The notice states that the EC and EMA “expect marketing authorisation holders to prepare and proactively screen authorisations they hold for the need for any changes. The necessary transfer or variation requests will need to be submitted in due time considering the procedural timelines foreseen in the regulatory framework”. As such MA holders are advised to ensure that they have the necessary processes in place to effect relevant changes to the terms of their MAs in good time for 30 March 2019 when the UK’s withdrawal from the EU is expected to become effective.
The notice also states that the EMA will be publishing a series of Q&As in relation to the MA holders’ legal obligations and that it will be expanding its page on Brexit. As regards products authorised under the decentralised or mutual recognition procedures, MA holders are informed that guidance in relation to preparing for Brexit will be available from the Coordination Groups websites: human medicines and veterinary medicines.
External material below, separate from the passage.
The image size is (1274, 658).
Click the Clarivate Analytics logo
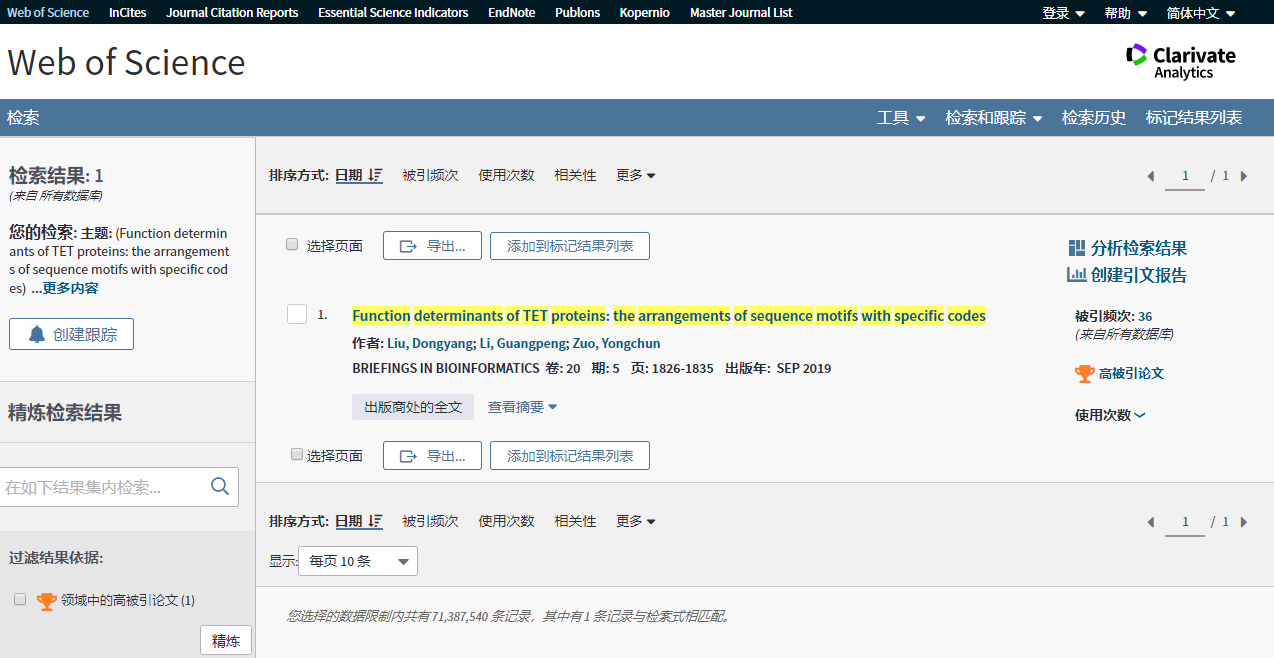[x=1180, y=62]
This notice comes after the EMA held a meeting with the Heads of Medicines Agencies on 27 April 2017 to start discussing how the work related to the evaluation and monitoring of medicines will be shared between member states in view of Brexit. A press release was issued by the EMA regarding the meeting.
As regards the location of the EMA, the European Council approved Brexit negotiating guidelines on 29 April 2017 stating the following:
15. While the future location of the seats of EU agencies and facilities located in the United Kingdom is a matter for the 27 Member States to settle rapidly, arrangements should be found to facilitate their transfer.
Further information setting out the criteria to determine the location of the EMA following Brexit is expected to be released by the EU institutions and/or member states in due course and will assist in deciding which of the many member states that have pitched to host the EMA will be successful.